**Problem requirements:** Would you print the records below from the first line through the line containing "West Vancouver Real Estate (537, 2070)", skipping the pictures?

Stored records:
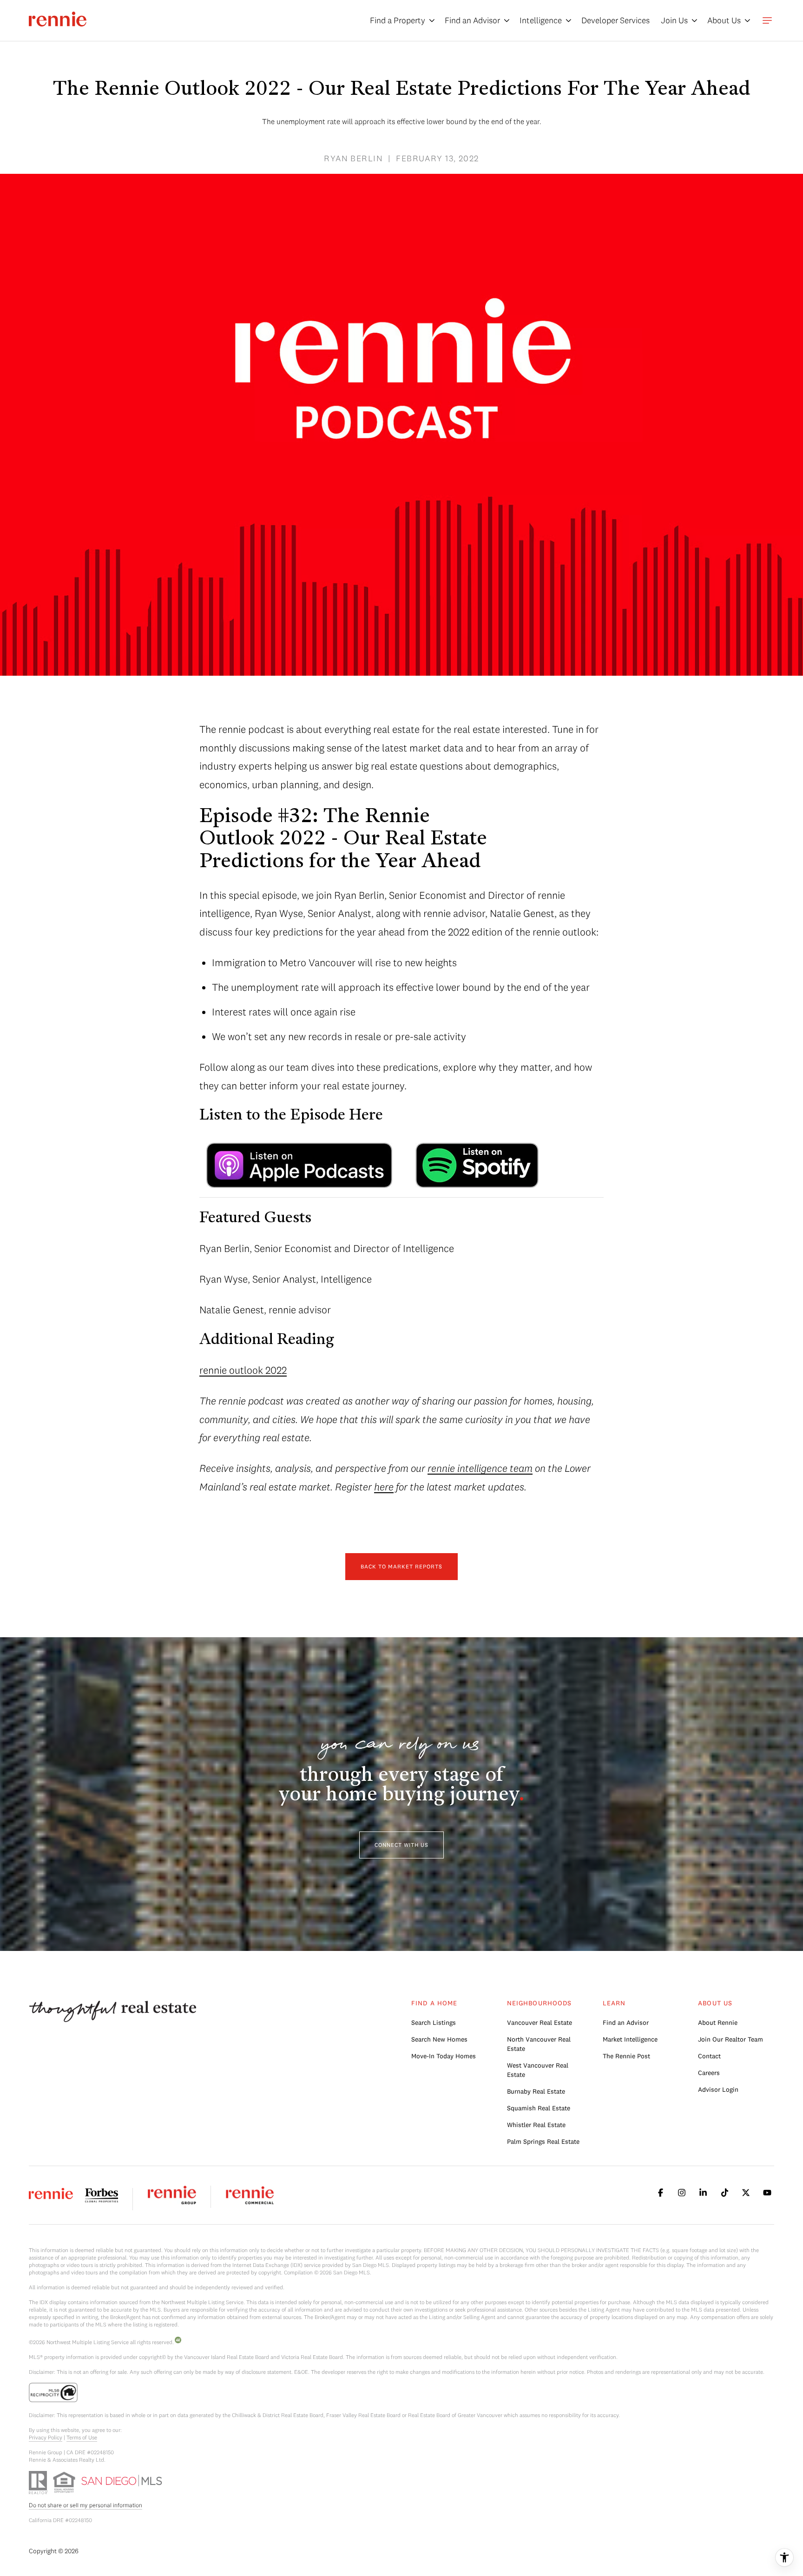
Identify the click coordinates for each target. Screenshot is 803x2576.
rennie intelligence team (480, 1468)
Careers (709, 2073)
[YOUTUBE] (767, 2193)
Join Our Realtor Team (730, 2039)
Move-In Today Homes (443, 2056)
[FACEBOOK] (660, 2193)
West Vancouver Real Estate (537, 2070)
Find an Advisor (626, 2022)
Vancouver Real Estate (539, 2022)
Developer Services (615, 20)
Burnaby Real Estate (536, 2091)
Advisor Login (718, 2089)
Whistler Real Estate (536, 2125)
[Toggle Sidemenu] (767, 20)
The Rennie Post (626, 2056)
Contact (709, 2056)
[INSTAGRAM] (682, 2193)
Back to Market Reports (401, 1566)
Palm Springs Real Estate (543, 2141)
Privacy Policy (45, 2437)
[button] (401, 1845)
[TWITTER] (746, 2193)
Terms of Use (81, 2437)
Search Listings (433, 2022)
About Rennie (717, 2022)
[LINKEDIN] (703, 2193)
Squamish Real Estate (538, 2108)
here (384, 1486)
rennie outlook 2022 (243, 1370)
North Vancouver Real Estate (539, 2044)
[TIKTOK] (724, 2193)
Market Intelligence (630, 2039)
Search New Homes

**Worked solution:**
Identify the click coordinates for each target. Screenshot is 803x2576.
rennie intelligence team (480, 1468)
Careers (709, 2073)
[YOUTUBE] (767, 2193)
Join Our Realtor Team (730, 2039)
Move-In Today Homes (443, 2056)
[FACEBOOK] (660, 2193)
West Vancouver Real Estate (537, 2070)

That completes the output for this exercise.